Actually, whilst you’re right about the not-being-as-good-as-Tyrant bit, the song in question, Skeleton Key, Skeleton Hand, ain’t half bad, being a Hammond-drenched slab of seventies inspired hard rock that brings to mind names like Uriah Heep and, to a lesser extent, Deep Purple in In Rock mode.
It’s a hard hitting piece and no mistake, as Rick Hagan and Mags Johansen construct an adamantine wall of sound armed only with axe and organ. In terms of sheer impact it’s also the album’s high watermark, although there is plenty else on offer that old heads and fans of patchouli-drenched denim will enjoy as the album unfurls.
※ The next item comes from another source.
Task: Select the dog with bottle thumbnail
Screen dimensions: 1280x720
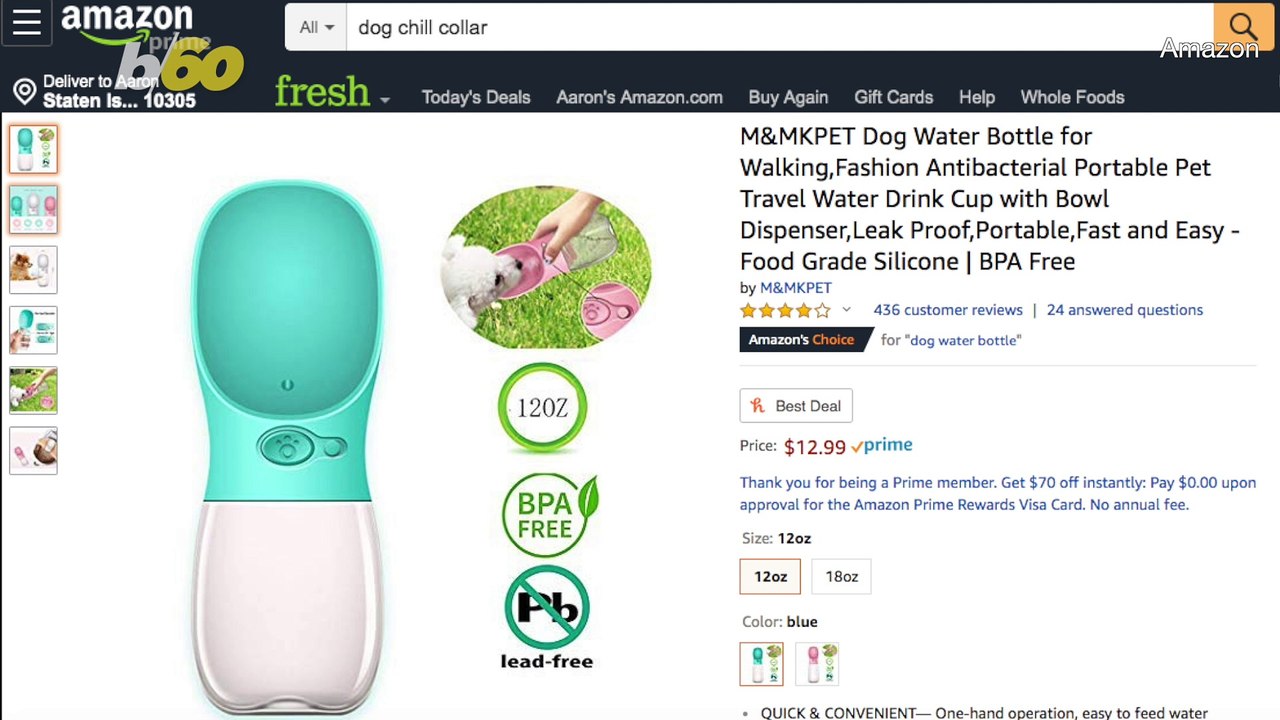Action: point(33,270)
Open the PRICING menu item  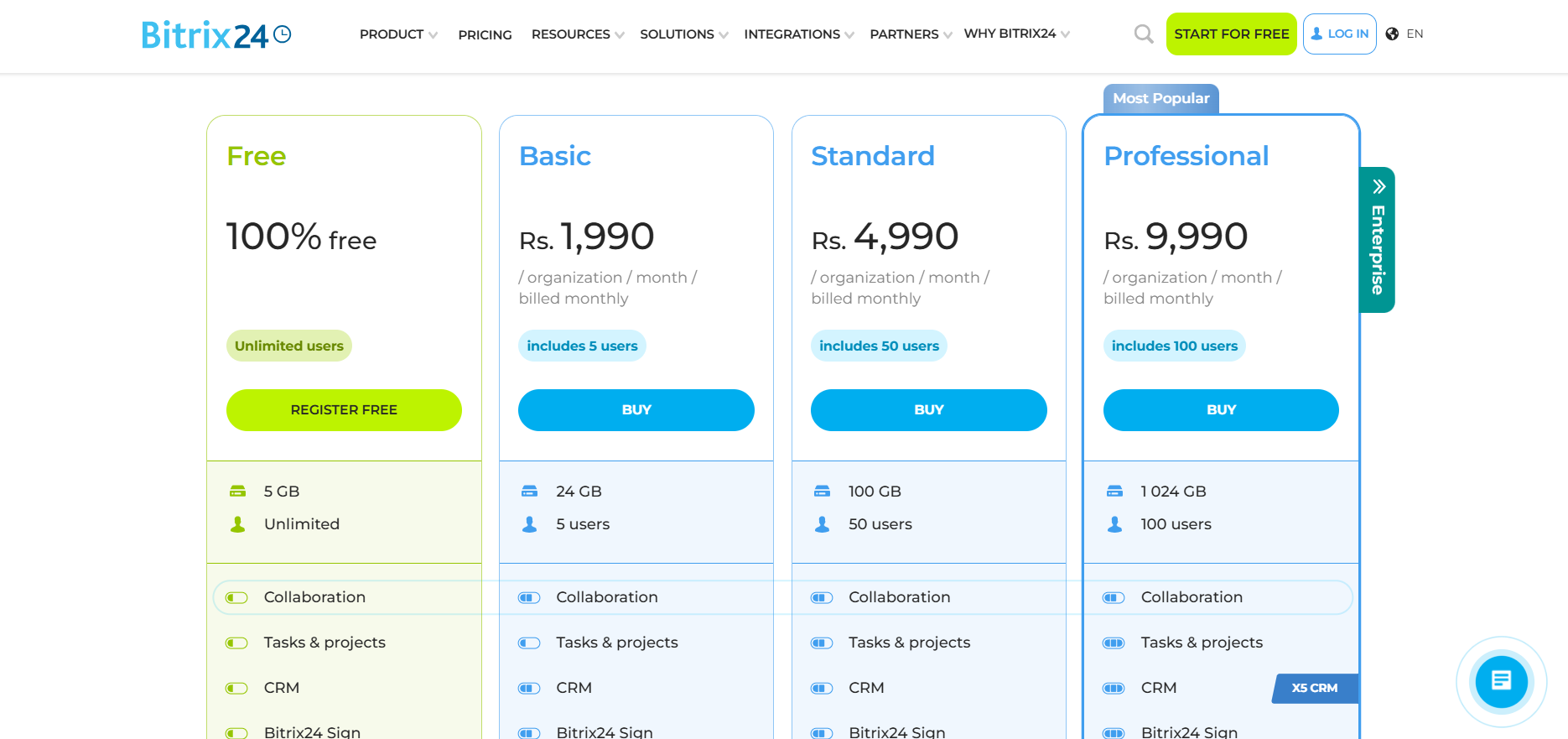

The album’s centrepiece is an eleven and three quarter minute sonic diptych, comprised of Netherworld Triumphant and Neverworld Triumphant II, which seemingly offers a precis of the entirety of seventies rock within its necessarily concise timescale. Little quotes and nods to the greats run throughout the two songs, though mercifully we never find Hex A.D. turning into some sort of exercise in live Karaoke. The band has an easy, respectful relationship with the era it’s plundering, giving the music a gloriously loose, jamlike feel. Hagan and Johansen take turns to offer seemingly effortless extended musical passages; In NT I Hagan peels off a casually effortless solo that will have listeners’ air guitars deployed in their thousands, before kicking off the second piece of the composition with some stentorian riffage that, in a flash of modernity, sounds a bit like something off of the last couple of Opeth albums.
So it’s not all rose-tinted riffage and sepia songwriting.
However, the overwheening feeling you get from listening to this record is that you are in the presence of long-lost Gods of the past. Boars on Spears, probably the best track on this album as far as your correspondent is concerned, is a heady call to arms, demanding a Proustian remembrance of times rockular long past; which is a florid way of saying it reminds me of a cross between Wishbone Ash and Jethro Tull, but you get my drift. And even if you don’t, you can always just listen to the music and make your own comparisons and appreciations – it’s that kind of album, eminently listenable, but always prompting the mind to distant musical memory.
The band are joined by long-term associate and former Dio alumnus Rowan Robertson on WarChild, but they seriously need no sort of celebrity push as far as their music is concerned. This is a band that comes fully equipped as a juggernaut of skill and precision, sure, but also as that precious thing, a progressive band that isn’t afraid to put in a bit of melody as required. If you enjoy any of the bands I’ve given by way of comparison in this piece, then there’s no way you’re not going to enjoy Netherworld Triumph, an album which is a triumph indeed.
Netherworld Triumphant is released on November 9th.